Cashmere Mafia: Four women experiencing life and love in the Big Apple. Not too surprisingly, comparisons are made to this show with Darren Star's other series Sex and the City. Star plays them down, but says he hopes that people embrace the new series as much as they did SATC. Lucy Liu says that Patricia Field is the show's costumer. Say, didn't she dress Carrie, Samantha, Miranda and Charlotte? "She knows what not to repeat," says Liu.
Cast member Bonnie Somerville says that in real-life women aren't out to steal other women's husbands, but then jokes that she heard co-star Miranda Otto's mate is cute. Bonnie says that New York City will also be a character on Starr's new show. We are now officially sooo off the hook for making SATC comparisons.
Carpoolers: Four different men share the same carpool lane. This is a fun group. When Jerry O'Connell, who plays cheesy dentist Laird, says he runs his lines at home with bride Rebecca Romijn, a fellow panelist jokes, "Yeah, married nine days -- that's what they're doing."
What do you think of Cavemen as a lead-in? "That's a funny show," swears Bruce McCulloch, executive producer/creator. (Boy, the Cavemen group could've used Bruce for its panel.) Faith Ford gets an inadvertent laugh from the critics when she says she's interested in knowing what guys do when they're by themselves.
Co-star T.J. Miller's wearing a red warm-up suit. His choice of a sight gag is a good one because it's really chilly in here. ABC is working on getting the temperature up. It got us that Lost casting scoop away from those Comic-Con people. I'm betting they make this happen, too.

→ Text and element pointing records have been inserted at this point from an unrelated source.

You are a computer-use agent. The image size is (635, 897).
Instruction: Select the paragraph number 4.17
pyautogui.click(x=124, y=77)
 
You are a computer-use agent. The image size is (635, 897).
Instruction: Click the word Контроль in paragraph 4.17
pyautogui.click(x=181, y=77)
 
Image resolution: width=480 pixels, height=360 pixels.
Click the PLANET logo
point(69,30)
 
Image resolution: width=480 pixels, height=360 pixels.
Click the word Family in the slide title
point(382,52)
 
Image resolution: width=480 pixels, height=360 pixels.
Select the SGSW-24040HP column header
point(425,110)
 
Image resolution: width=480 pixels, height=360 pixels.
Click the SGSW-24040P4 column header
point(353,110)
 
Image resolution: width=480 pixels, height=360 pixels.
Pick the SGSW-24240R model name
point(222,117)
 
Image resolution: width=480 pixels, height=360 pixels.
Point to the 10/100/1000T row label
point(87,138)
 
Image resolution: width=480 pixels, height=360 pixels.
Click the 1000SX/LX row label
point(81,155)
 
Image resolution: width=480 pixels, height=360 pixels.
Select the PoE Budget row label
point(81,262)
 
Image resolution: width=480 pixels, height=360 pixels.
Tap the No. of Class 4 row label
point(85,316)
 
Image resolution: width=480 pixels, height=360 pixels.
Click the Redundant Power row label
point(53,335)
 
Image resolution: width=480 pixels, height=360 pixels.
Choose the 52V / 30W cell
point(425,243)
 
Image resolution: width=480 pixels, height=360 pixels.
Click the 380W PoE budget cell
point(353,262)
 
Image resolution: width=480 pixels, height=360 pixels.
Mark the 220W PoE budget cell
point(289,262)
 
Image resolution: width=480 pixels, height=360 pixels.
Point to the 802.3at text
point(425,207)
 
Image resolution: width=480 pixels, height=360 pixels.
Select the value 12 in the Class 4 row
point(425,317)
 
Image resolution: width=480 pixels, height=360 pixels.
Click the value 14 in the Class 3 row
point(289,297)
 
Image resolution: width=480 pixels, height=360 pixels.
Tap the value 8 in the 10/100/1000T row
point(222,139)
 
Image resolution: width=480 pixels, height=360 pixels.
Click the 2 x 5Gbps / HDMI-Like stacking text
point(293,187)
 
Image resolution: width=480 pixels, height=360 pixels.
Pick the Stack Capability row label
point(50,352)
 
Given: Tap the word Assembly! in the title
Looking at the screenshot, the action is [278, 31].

Dirty, Sexy, Money: Six Feet Under's Peter Krause returns to network TV as Nick George, a lawyer that hides the secrets of a filthy rich family. Craig Wright, who created the series, could give executive Jonathan Prince (Cane) a run for his money in terms of enthusiasm. He's got to be the only panelist who's ever asked a reporter his name during a panel session. "ABC has a great history of titling TV shows," says Wright. "This title perfectly captures the attractive and reflective nature of the show. The title is genius and I'm happy to have it."
Peter's nice. The supporting cast panel isn't being asked many questions, but as Peter refers to their character, he points to them and mentions the actor's name.
Co-stars Jill Clayburgh, Donald Sutherland and Billy Baldwin can't be there because they're shooting scenes, so no questions for them.
Samarie Armstrong, who worked with Lindsay Lohan in Just My Luck, is asked how she feels about Lohan's current woes. Armstrong says she'd like to comment on Lohan, but takes a pass because she feels it doesn't add to the show.
"We wish Lindsay the best and hope she finds happiness," says Wright.
Tonight: a mixer with ABC publicists and hopefully, the sharing of a lot of off the record stories.
Thursday: Day 2 of ABC and the summer 2007 TCA press tour (whew!) comes to an end.